Hoy que se cumplen 20 años de la firma de los acuerdos con Perú, más allá de los beneficios innegables que trajo la paz, la pregunta que nos asalta es cómo pasamos de ese momento tan importante de la diplomacia ecuatoriana, que expresó a cabalidad los intereses nacionales y el consenso que se había logrado, al caso inaudito de un espía australiano al servicio de Rusia que demanda al país que le ha brindado asilo durante seis años. Caso este que es la culminación de una política vergonzosa que jugó con los intereses del Ecuador para satisfacer los sueños de gloria de un mitómano de barrio y una alumna que superó al maestro. Recapitulo.
En noviembre de 1998, luego de haber presenciado en Itamaraty la firma de los acuerdos de paz, decidí entrevistar a los protagonistas ecuatorianos de esas negociaciones (y al presidente Fujimori para incorporar el otro punto de vista). Así nació el libro ‘Al filo de la paz’ cuyo objetivo fue recoger los testimonios en caliente, antes de que los avatares de la política y las trampas de la memoria empezaran a distorsionarlos.
Aunque los negociadores ecuatorianos tenían distintos orígenes y tendencias políticas, todos habían puesto por delante los intereses de un Ecuador que por primera vez mantenía una política internacional coherente a pesar de cuatro cambios de Gobierno. No era un país de ángeles, pero tampoco de correístas pues predominaba un sentido de dignidad, pertenencia y sacrificio que se expresaba claramente en militares como José Gallardo y Paco Moncayo y diplomáticos de carrera como mi vecino de columna José Ayala Lasso. Y el consenso no se había buscado insultando a los adversarios internos ni lanzando campañas millonarias (que incluyeran las jugosas comisiones de los publicistas) sino organizando laboriosas mesas de diálogo a lo ancho del país.

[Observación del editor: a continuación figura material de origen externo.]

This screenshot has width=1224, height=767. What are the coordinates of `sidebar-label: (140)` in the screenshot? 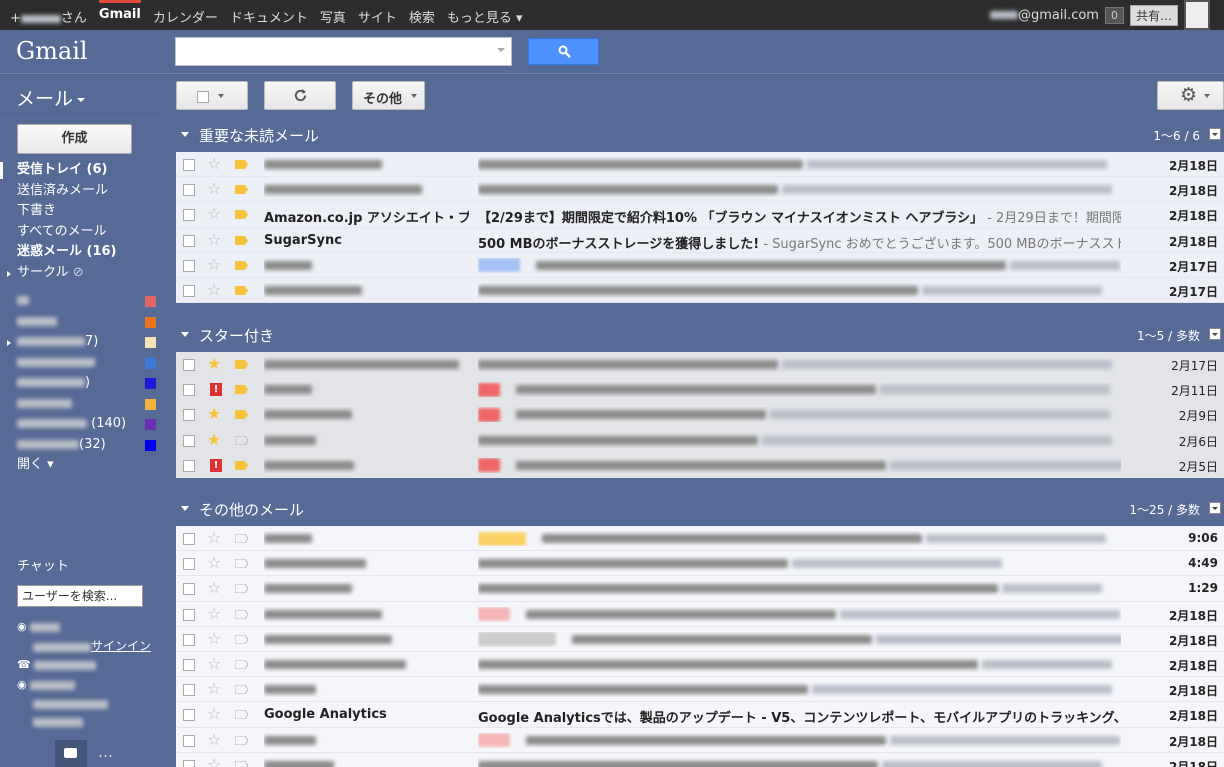 It's located at (82, 424).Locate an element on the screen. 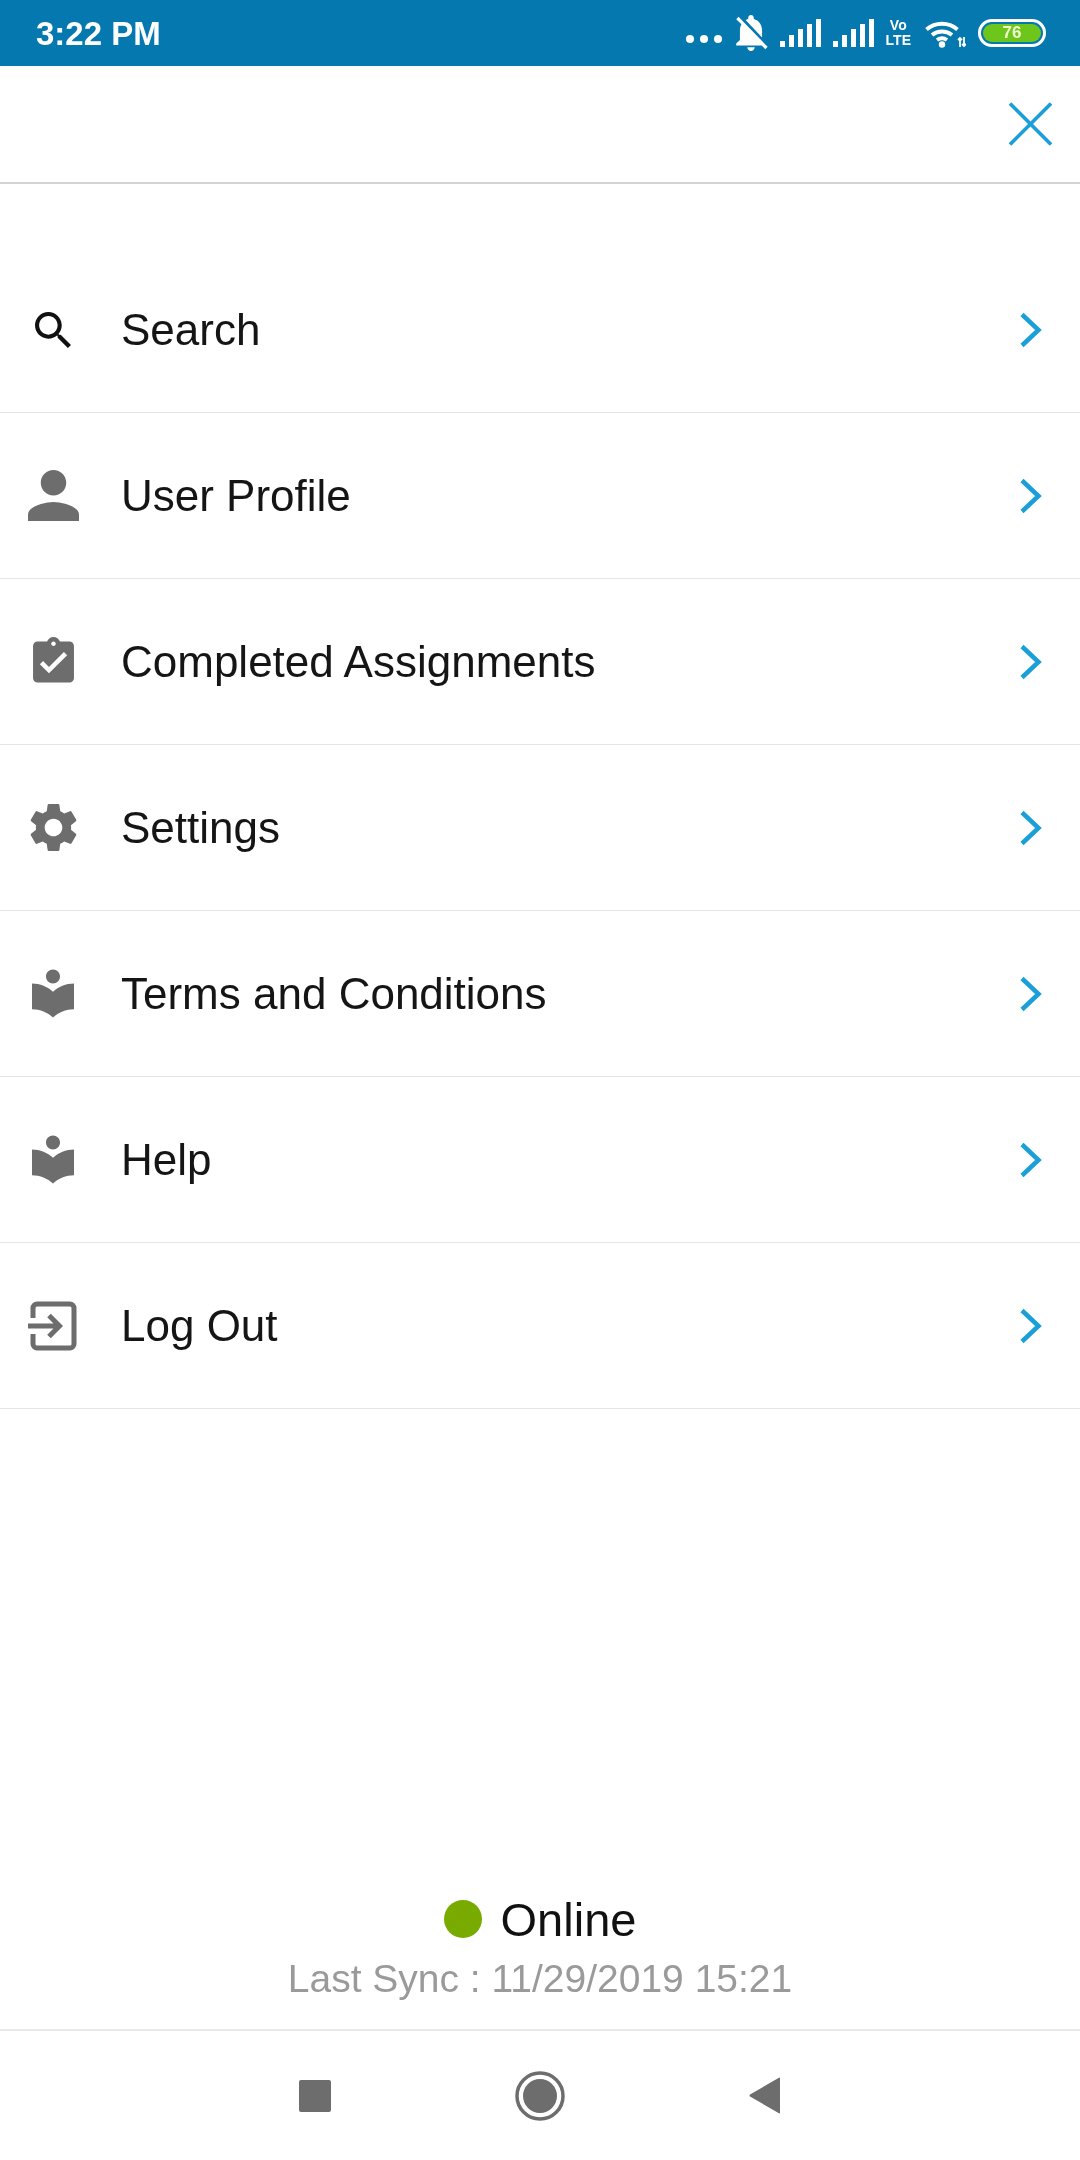  home-icon is located at coordinates (540, 2096).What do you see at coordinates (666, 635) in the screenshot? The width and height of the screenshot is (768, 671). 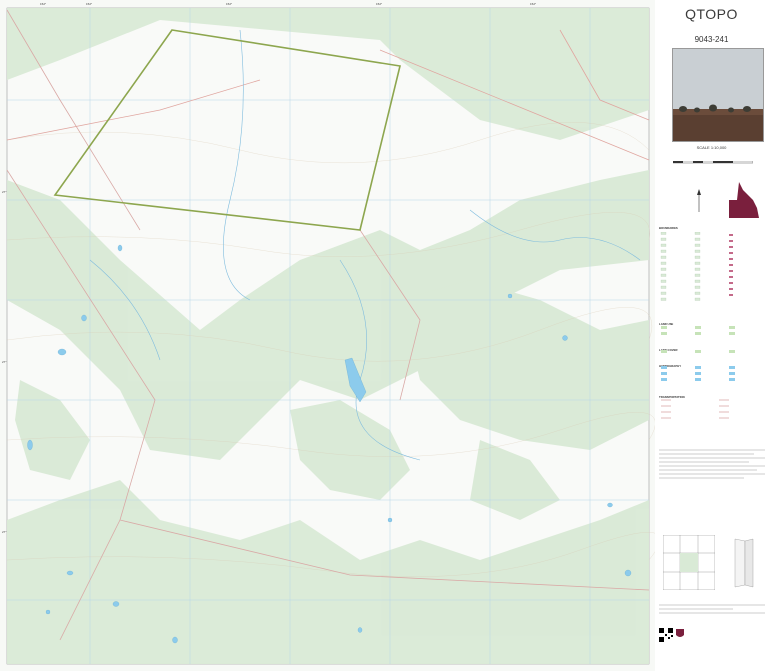 I see `qr-code-icon` at bounding box center [666, 635].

Por desgracia, una década después Rafael Correa demostró cuán fácil era azuzar la división y el odio y destruir el profesionalismo de la Cancillería y de las Fuerzas Armadas colocando en Defensa y Exteriores a ministros improvisados y obsecuentes con su delirio, aunque es justo reconocer el olfato político de María Fernanda Espinosa, quien fue amoldándose a las circunstancias. Ya con Moreno, cuando le falló la apuesta a la vicepresidencia, la poeta apuntó más alto y puso la Cancillería a su servicio, descuidando la frontera norte, traicionando la palabra empeñada con Honduras, alabando la tiranía de Ortega y alineándose con Putin.

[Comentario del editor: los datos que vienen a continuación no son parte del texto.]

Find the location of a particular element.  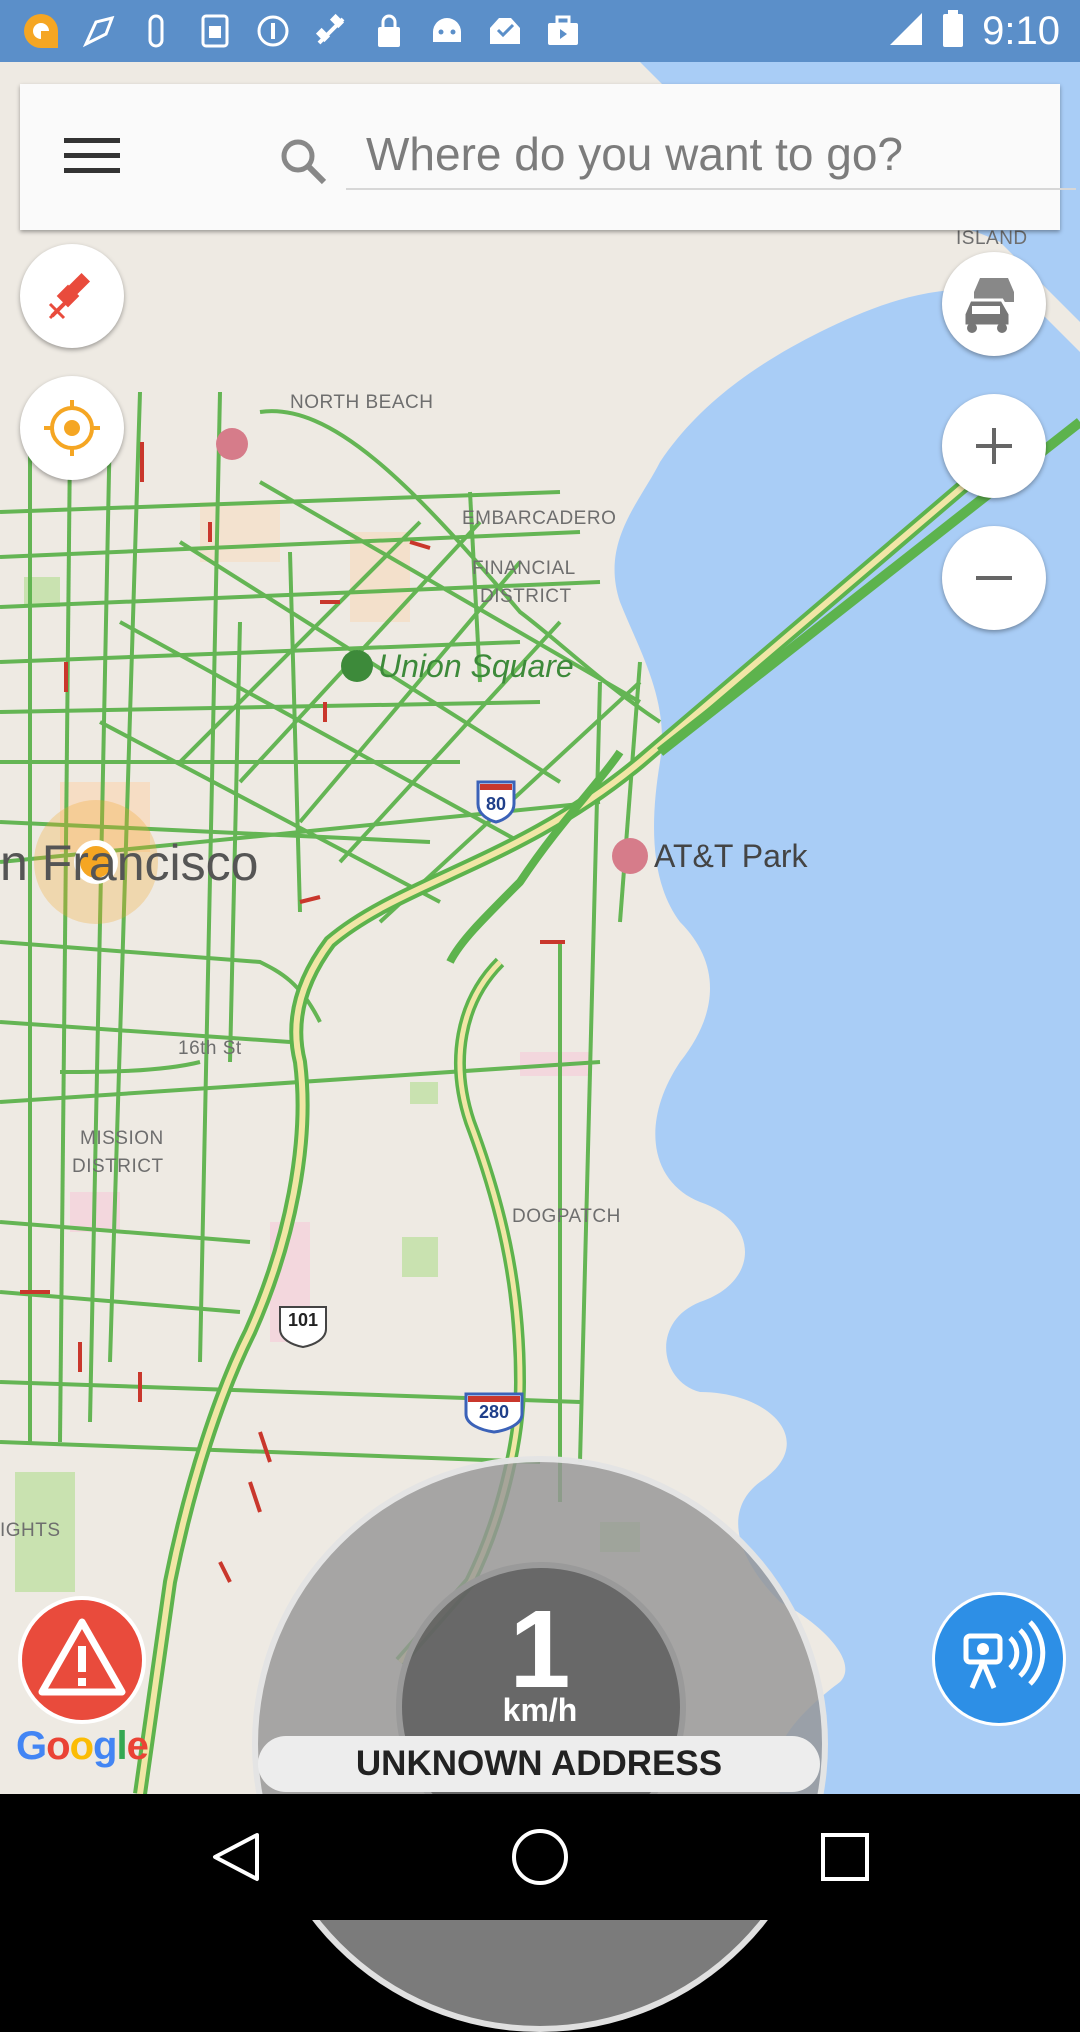

clock: 9:10 is located at coordinates (1021, 30).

Cuando termine su show en la ONU, Espinosa deberá responder judicialmente por haber mancillado nuestra nacionalidad otorgándosela al agente de una potencia extranjera con manipulación de leyes y nombramientos. Quizás entonces deba usar, aunque pintado de rosa para no afectar su glamur, el mismo grillete que abandonó en su fuga otro eximio correísta.